The problem
In the text on philosophers' views of evil, what does Hobbes suggest makes humans seek safety and avoid evil actions?

Exercise text
::::
We suggest that bodily decay is not evil at all. It’s just a function of life, tied to biochemical processes and laws of thermodynamics.

 

Thomas Hobbes (1588–1679) 

Core idea: In Leviathan, “good” and “evil” are simply what each person desires or hates.  (Self Interest). Evil is associated with actions that disrupt social order and threaten peace. He suggests that fear of death is what makes humans seek safety and avoid evil actions.

Our take on Hobbs: Too entwined with political philosophy to be useful to decide what’s good and evil.

 

Gottfried W. Leibniz (1646–1716)

Core idea: The actual world is “the best of all possible worlds” where good prevails over evil; evil is permitted insofar as it contributes to the greater overall harmony. “Necessary evils” are those that produce a greater good. He coined the word translated into English as theodicity. (Théodicée (1710))

Our opinion: experience teaches us that good does not universally prevail and misplaced optimism is a bad strategy.  Theodicity adds unnecessary complexity.

 

Immanuel Kant (1724–1804)

Core idea: “Radical evil” in human nature.  Evil arises when people subordinate the moral law to self-interest. Kant uses the term evil to include what we would call “little white lies” all the way to murder.

Kant’s idea of evil shares features with the creation account, namely “evil continually,” but including moral corruption defined in religious dogma does not rise to the level of evil needlessly destroying life. 

 

G. W. F. Hegel (1770–1831)

Core idea: Hegel views evil as a moral phenomenon, specifically as a pernicious subjectivism undermining social and institutional conditions for ethical action. He suggests that good and evil are not fixed but are shaped by historical and cultural contexts.

 

Friedrich Nietzsche (1844–1900)

No core idea: Nietzsche rejects any objective notion of evil; moral judgments are expressions of particular “wills to power.”  He claimed previous philosophers created the world in their own image, their words confirming their own biases. Evil in Nietzsche’s view is anything that denies life, creativity, and individual flourishing. 

 

Our view: It’s hard to agree or disagree with Nietzsche. He seems overly concerned about individual flourishing. He gets a of of things right and we can’t understand the rest. 

 

Hannah Arendt (1906–1975)
::::
Supplied data
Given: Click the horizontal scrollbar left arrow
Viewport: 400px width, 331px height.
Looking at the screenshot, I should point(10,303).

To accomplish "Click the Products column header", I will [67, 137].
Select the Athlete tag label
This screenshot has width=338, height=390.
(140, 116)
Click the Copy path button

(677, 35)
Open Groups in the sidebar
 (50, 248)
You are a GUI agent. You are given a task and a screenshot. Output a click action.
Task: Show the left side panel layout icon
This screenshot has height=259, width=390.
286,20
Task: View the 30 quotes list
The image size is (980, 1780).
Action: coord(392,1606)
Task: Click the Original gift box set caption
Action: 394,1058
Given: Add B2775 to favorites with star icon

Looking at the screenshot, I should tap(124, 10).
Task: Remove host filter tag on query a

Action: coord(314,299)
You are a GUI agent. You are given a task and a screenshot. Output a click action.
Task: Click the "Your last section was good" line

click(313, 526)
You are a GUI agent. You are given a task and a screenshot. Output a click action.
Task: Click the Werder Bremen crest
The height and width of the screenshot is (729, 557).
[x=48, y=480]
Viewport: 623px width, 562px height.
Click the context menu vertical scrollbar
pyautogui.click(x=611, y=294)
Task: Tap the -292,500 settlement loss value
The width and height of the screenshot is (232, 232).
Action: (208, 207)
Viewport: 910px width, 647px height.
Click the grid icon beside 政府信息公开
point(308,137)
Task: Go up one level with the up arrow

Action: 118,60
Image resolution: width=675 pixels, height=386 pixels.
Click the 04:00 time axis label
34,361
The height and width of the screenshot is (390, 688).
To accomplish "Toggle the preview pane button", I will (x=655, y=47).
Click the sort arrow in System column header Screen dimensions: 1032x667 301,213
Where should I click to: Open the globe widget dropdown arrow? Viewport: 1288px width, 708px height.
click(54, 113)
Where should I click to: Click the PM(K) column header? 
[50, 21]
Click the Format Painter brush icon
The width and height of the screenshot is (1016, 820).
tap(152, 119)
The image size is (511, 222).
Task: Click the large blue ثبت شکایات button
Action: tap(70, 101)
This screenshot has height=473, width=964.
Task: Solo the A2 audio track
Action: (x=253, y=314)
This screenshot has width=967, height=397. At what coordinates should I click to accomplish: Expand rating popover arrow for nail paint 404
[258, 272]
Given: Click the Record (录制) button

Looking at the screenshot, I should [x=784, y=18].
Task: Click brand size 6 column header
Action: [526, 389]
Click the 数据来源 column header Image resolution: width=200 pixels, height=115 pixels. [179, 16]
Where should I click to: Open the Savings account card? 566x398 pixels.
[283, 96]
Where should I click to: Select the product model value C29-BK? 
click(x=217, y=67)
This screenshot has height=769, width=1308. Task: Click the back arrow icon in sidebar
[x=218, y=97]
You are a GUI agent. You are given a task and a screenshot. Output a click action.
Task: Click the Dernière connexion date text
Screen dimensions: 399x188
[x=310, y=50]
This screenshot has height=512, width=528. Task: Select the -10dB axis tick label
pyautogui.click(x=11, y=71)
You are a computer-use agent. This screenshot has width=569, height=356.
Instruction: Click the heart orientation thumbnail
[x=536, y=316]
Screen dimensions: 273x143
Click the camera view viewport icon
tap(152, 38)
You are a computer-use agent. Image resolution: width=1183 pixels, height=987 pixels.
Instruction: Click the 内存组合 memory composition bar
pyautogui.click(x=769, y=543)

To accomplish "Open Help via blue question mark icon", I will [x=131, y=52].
::::
Completed task
Fear of death.